■ **Problem to solve**: Below are records with pictures; copy word for word only the lines between the line with "The width and height of the screenshot is (1140, 330)." and the line with "Open the News footer link", inclusive, and drop the pictures.

■ **Material for the task**:
- - - - - - -
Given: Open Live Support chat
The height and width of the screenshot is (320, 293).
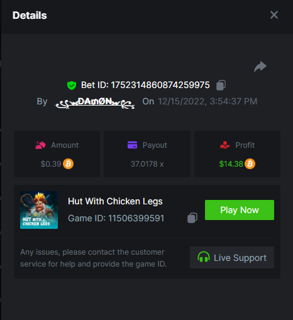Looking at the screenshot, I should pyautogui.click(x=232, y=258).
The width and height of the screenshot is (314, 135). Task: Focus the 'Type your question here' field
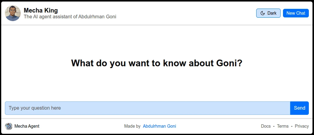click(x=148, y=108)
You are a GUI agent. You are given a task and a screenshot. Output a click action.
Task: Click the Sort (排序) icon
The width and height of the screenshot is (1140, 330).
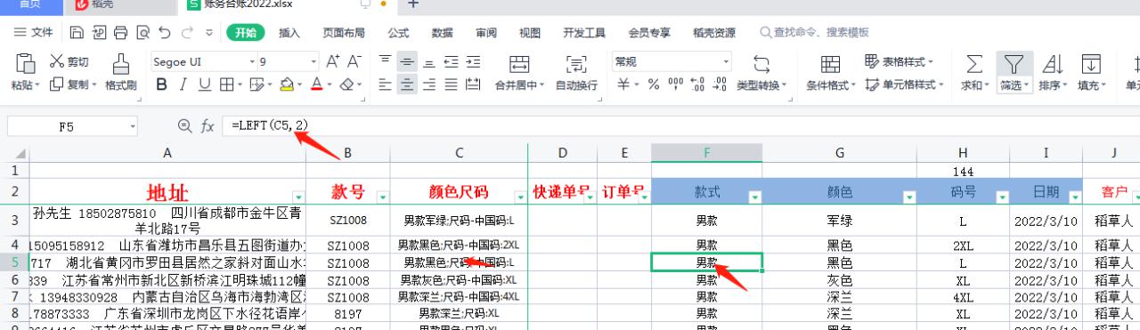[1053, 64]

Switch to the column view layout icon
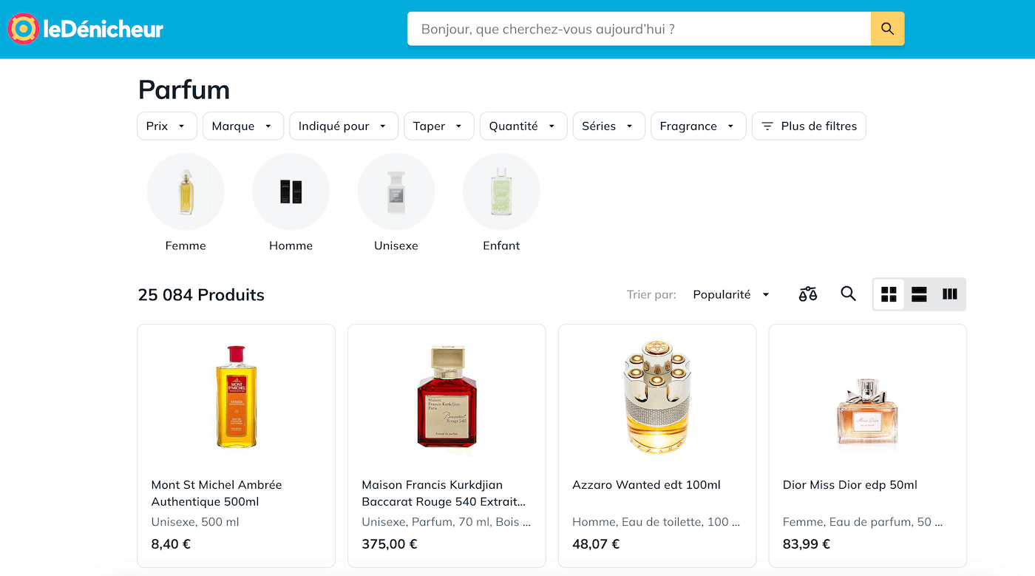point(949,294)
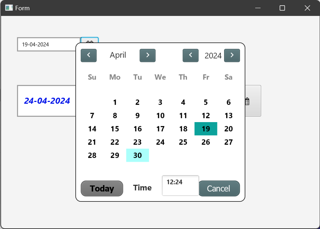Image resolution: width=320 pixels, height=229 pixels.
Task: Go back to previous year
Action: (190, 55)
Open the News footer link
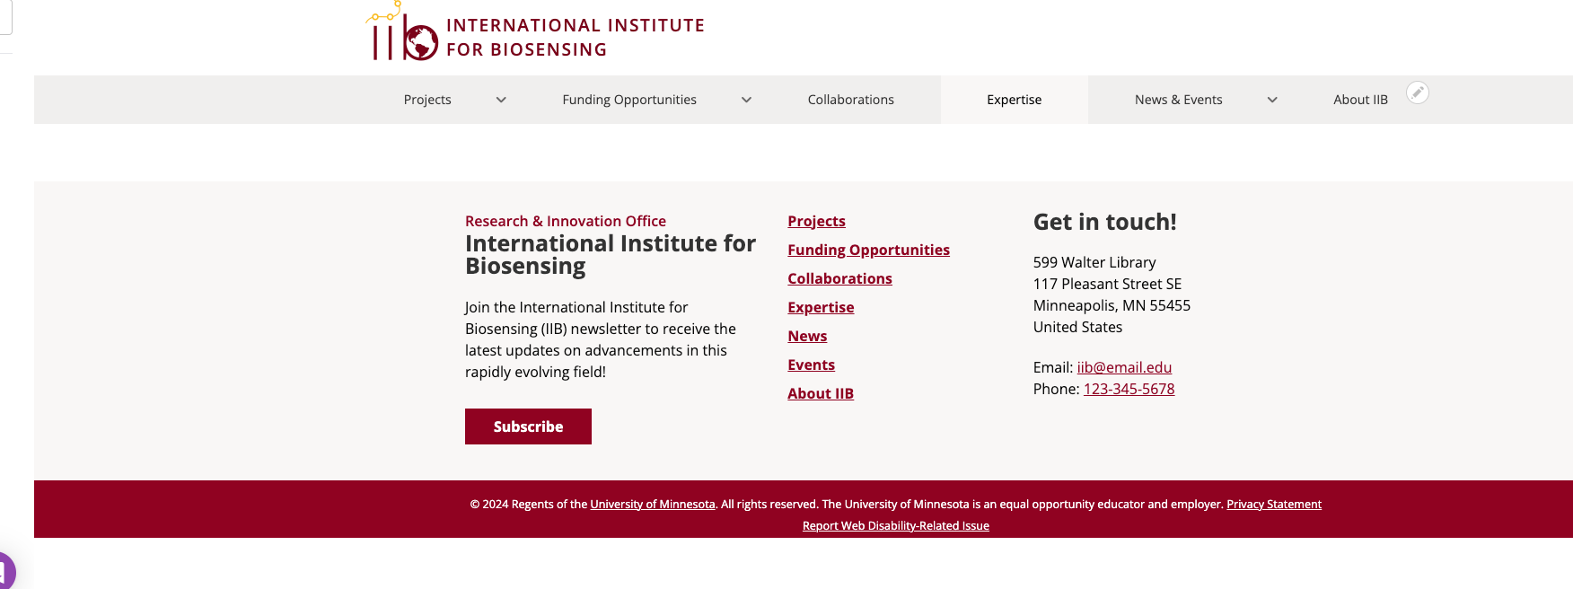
- - - - - - -
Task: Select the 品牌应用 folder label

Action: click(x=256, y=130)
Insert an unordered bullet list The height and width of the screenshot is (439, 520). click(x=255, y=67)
- - - - - - -
■ **Task result**:
The width and height of the screenshot is (1140, 330).
[1053, 64]

Switch to the column view layout icon
point(949,294)
Image resolution: width=320 pixels, height=229 pixels.
Task: Go back to previous year
Action: (190, 55)
Open the News footer link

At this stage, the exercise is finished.